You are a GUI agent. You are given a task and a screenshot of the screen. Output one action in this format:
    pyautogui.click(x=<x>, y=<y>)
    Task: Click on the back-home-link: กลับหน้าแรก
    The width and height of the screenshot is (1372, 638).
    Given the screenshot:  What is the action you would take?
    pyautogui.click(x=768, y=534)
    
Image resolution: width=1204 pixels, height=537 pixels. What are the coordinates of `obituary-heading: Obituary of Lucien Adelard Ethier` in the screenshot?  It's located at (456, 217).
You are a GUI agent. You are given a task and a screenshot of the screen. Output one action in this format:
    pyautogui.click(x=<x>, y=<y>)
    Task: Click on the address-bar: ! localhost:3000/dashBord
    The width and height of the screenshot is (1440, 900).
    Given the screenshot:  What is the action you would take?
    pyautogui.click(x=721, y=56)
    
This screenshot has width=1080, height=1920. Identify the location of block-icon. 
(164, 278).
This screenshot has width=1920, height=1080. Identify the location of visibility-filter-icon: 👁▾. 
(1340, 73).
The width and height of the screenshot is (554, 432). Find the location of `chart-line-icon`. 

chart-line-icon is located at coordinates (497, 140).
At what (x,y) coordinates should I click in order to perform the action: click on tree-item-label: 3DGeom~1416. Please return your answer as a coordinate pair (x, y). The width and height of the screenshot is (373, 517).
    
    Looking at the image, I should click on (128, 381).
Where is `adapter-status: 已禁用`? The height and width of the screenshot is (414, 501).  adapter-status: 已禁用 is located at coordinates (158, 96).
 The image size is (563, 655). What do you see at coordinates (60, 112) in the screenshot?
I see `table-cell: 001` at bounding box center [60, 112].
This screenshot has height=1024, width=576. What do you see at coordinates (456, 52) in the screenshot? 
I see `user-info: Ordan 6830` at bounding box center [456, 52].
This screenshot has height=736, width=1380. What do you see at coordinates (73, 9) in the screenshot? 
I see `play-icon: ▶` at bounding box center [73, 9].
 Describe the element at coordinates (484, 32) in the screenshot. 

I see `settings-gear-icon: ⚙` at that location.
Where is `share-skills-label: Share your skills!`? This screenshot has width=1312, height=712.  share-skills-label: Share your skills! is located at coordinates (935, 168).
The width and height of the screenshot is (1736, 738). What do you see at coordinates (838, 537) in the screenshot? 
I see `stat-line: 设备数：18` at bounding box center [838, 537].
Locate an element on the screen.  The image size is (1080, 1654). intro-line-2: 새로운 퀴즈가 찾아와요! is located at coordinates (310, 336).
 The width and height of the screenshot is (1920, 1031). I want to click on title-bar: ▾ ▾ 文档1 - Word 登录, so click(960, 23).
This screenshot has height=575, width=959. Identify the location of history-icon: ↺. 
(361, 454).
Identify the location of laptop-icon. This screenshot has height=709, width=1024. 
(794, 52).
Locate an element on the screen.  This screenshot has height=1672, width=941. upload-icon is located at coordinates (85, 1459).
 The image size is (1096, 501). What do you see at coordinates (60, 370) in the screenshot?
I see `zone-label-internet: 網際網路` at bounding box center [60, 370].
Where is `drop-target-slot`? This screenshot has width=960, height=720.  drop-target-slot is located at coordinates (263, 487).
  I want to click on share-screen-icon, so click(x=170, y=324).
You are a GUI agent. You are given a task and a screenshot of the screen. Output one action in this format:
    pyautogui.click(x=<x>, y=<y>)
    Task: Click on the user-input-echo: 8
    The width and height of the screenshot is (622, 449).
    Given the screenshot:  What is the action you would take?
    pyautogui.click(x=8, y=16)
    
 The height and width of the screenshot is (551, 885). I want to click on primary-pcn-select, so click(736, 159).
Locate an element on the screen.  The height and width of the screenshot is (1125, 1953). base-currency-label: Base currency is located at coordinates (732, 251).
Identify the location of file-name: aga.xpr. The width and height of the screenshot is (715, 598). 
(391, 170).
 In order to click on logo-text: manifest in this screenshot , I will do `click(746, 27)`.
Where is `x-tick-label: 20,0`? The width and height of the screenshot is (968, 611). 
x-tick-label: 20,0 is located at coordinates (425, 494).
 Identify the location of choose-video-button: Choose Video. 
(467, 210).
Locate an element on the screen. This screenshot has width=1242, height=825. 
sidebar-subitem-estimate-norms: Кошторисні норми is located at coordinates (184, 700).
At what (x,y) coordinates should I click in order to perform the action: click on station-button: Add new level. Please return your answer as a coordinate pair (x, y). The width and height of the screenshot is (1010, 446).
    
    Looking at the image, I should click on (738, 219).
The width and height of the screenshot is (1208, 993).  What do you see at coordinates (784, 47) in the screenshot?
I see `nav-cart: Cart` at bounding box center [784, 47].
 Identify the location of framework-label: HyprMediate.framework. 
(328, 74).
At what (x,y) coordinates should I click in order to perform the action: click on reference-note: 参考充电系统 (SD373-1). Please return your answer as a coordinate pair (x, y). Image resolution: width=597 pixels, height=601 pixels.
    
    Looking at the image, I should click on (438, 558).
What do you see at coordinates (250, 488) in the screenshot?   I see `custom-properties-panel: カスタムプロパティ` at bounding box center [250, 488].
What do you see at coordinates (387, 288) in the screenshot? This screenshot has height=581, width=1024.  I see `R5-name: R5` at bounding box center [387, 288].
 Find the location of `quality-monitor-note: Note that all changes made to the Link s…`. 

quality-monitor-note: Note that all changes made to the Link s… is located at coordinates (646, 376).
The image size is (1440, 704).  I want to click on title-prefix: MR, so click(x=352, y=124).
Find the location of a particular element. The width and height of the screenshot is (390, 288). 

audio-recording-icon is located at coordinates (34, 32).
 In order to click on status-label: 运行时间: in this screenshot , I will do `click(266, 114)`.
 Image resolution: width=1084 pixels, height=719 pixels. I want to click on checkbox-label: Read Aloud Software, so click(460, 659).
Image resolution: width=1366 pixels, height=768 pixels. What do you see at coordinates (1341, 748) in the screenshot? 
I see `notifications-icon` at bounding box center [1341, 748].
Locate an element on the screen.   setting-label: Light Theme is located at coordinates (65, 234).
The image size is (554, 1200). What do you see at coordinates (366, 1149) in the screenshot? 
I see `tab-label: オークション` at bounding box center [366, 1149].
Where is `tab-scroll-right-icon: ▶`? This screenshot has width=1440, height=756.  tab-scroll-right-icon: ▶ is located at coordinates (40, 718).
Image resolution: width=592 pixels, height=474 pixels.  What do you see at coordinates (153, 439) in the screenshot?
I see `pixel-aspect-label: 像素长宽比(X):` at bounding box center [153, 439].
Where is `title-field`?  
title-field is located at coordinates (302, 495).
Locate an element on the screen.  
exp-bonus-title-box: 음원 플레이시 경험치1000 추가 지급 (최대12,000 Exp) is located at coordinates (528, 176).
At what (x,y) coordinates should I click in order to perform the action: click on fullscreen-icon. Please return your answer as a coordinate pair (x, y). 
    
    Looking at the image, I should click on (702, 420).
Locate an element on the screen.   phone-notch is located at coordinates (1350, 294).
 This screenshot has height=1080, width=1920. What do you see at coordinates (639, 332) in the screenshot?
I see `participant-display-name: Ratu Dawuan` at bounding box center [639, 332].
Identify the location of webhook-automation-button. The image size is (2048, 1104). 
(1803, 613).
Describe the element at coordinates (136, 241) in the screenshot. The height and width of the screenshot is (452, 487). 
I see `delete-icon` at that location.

Task item >> Copy all of the material above, word for word and line by line, with nothing changed or left out.

Answer box >>
You are a GUI agent. You are given a task and a screenshot of the screen. Output one action in this format:
    pyautogui.click(x=<x>, y=<y>)
    Task: Click on the back-home-link: กลับหน้าแรก
    The width and height of the screenshot is (1372, 638).
    Given the screenshot:  What is the action you would take?
    pyautogui.click(x=768, y=534)
    
Image resolution: width=1204 pixels, height=537 pixels. What are the coordinates of `obituary-heading: Obituary of Lucien Adelard Ethier` in the screenshot?  It's located at (456, 217).
You are a GUI agent. You are given a task and a screenshot of the screen. Output one action in this format:
    pyautogui.click(x=<x>, y=<y>)
    Task: Click on the address-bar: ! localhost:3000/dashBord
    The width and height of the screenshot is (1440, 900).
    Given the screenshot:  What is the action you would take?
    pyautogui.click(x=721, y=56)
    
This screenshot has width=1080, height=1920. Identify the location of block-icon. 
(164, 278).
This screenshot has width=1920, height=1080. Identify the location of visibility-filter-icon: 👁▾. 
(1340, 73).
The width and height of the screenshot is (554, 432). Find the location of `chart-line-icon`. 

chart-line-icon is located at coordinates (497, 140).
At what (x,y) coordinates should I click in order to perform the action: click on tree-item-label: 3DGeom~1416. Please return your answer as a coordinate pair (x, y). The width and height of the screenshot is (373, 517).
    
    Looking at the image, I should click on (128, 381).
Where is `adapter-status: 已禁用`? The height and width of the screenshot is (414, 501).  adapter-status: 已禁用 is located at coordinates (158, 96).
 The image size is (563, 655). What do you see at coordinates (60, 112) in the screenshot?
I see `table-cell: 001` at bounding box center [60, 112].
This screenshot has height=1024, width=576. What do you see at coordinates (456, 52) in the screenshot? 
I see `user-info: Ordan 6830` at bounding box center [456, 52].
This screenshot has height=736, width=1380. What do you see at coordinates (73, 9) in the screenshot? 
I see `play-icon: ▶` at bounding box center [73, 9].
 Describe the element at coordinates (484, 32) in the screenshot. 

I see `settings-gear-icon: ⚙` at that location.
Where is `share-skills-label: Share your skills!`? This screenshot has width=1312, height=712.  share-skills-label: Share your skills! is located at coordinates (935, 168).
The width and height of the screenshot is (1736, 738). What do you see at coordinates (838, 537) in the screenshot? 
I see `stat-line: 设备数：18` at bounding box center [838, 537].
Locate an element on the screen.  The image size is (1080, 1654). intro-line-2: 새로운 퀴즈가 찾아와요! is located at coordinates (310, 336).
 The width and height of the screenshot is (1920, 1031). I want to click on title-bar: ▾ ▾ 文档1 - Word 登录, so click(960, 23).
This screenshot has height=575, width=959. Identify the location of history-icon: ↺. 
(361, 454).
Identify the location of laptop-icon. This screenshot has height=709, width=1024. 
(794, 52).
Locate an element on the screen.  This screenshot has height=1672, width=941. upload-icon is located at coordinates (85, 1459).
 The image size is (1096, 501). What do you see at coordinates (60, 370) in the screenshot?
I see `zone-label-internet: 網際網路` at bounding box center [60, 370].
Where is `drop-target-slot`? This screenshot has width=960, height=720.  drop-target-slot is located at coordinates (263, 487).
  I want to click on share-screen-icon, so click(x=170, y=324).
You are a GUI agent. You are given a task and a screenshot of the screen. Output one action in this format:
    pyautogui.click(x=<x>, y=<y>)
    Task: Click on the user-input-echo: 8
    The width and height of the screenshot is (622, 449).
    Given the screenshot:  What is the action you would take?
    pyautogui.click(x=8, y=16)
    
 The height and width of the screenshot is (551, 885). I want to click on primary-pcn-select, so click(736, 159).
Locate an element on the screen.  The height and width of the screenshot is (1125, 1953). base-currency-label: Base currency is located at coordinates (732, 251).
Identify the location of file-name: aga.xpr. The width and height of the screenshot is (715, 598). 
(391, 170).
 In order to click on logo-text: manifest in this screenshot , I will do `click(746, 27)`.
Where is `x-tick-label: 20,0`? The width and height of the screenshot is (968, 611). 
x-tick-label: 20,0 is located at coordinates (425, 494).
 Identify the location of choose-video-button: Choose Video. 
(467, 210).
Locate an element on the screen. This screenshot has width=1242, height=825. 
sidebar-subitem-estimate-norms: Кошторисні норми is located at coordinates (184, 700).
At what (x,y) coordinates should I click in order to perform the action: click on station-button: Add new level. Please return your answer as a coordinate pair (x, y). The width and height of the screenshot is (1010, 446).
    
    Looking at the image, I should click on (738, 219).
The width and height of the screenshot is (1208, 993).  What do you see at coordinates (784, 47) in the screenshot?
I see `nav-cart: Cart` at bounding box center [784, 47].
 Identify the location of framework-label: HyprMediate.framework. 
(328, 74).
At what (x,y) coordinates should I click in order to perform the action: click on reference-note: 参考充电系统 (SD373-1). Please return your answer as a coordinate pair (x, y). Image resolution: width=597 pixels, height=601 pixels.
    
    Looking at the image, I should click on (438, 558).
What do you see at coordinates (250, 488) in the screenshot?   I see `custom-properties-panel: カスタムプロパティ` at bounding box center [250, 488].
What do you see at coordinates (387, 288) in the screenshot? This screenshot has height=581, width=1024.  I see `R5-name: R5` at bounding box center [387, 288].
 Find the location of `quality-monitor-note: Note that all changes made to the Link s…`. 

quality-monitor-note: Note that all changes made to the Link s… is located at coordinates (646, 376).
The image size is (1440, 704).  I want to click on title-prefix: MR, so click(x=352, y=124).
Find the location of a particular element. The width and height of the screenshot is (390, 288). 

audio-recording-icon is located at coordinates (34, 32).
 In order to click on status-label: 运行时间: in this screenshot , I will do `click(266, 114)`.
 Image resolution: width=1084 pixels, height=719 pixels. I want to click on checkbox-label: Read Aloud Software, so click(460, 659).
Image resolution: width=1366 pixels, height=768 pixels. What do you see at coordinates (1341, 748) in the screenshot? 
I see `notifications-icon` at bounding box center [1341, 748].
Locate an element on the screen.   setting-label: Light Theme is located at coordinates (65, 234).
The image size is (554, 1200). What do you see at coordinates (366, 1149) in the screenshot? 
I see `tab-label: オークション` at bounding box center [366, 1149].
Where is `tab-scroll-right-icon: ▶`? This screenshot has width=1440, height=756.  tab-scroll-right-icon: ▶ is located at coordinates (40, 718).
Image resolution: width=592 pixels, height=474 pixels.  What do you see at coordinates (153, 439) in the screenshot?
I see `pixel-aspect-label: 像素长宽比(X):` at bounding box center [153, 439].
Where is `title-field`?  
title-field is located at coordinates (302, 495).
Locate an element on the screen.  
exp-bonus-title-box: 음원 플레이시 경험치1000 추가 지급 (최대12,000 Exp) is located at coordinates (528, 176).
At what (x,y) coordinates should I click in order to perform the action: click on fullscreen-icon. Please return your answer as a coordinate pair (x, y). 
    
    Looking at the image, I should click on (702, 420).
Locate an element on the screen.   phone-notch is located at coordinates (1350, 294).
 This screenshot has height=1080, width=1920. What do you see at coordinates (639, 332) in the screenshot?
I see `participant-display-name: Ratu Dawuan` at bounding box center [639, 332].
Identify the location of webhook-automation-button. The image size is (2048, 1104). 
(1803, 613).
Describe the element at coordinates (136, 241) in the screenshot. The height and width of the screenshot is (452, 487). 
I see `delete-icon` at that location.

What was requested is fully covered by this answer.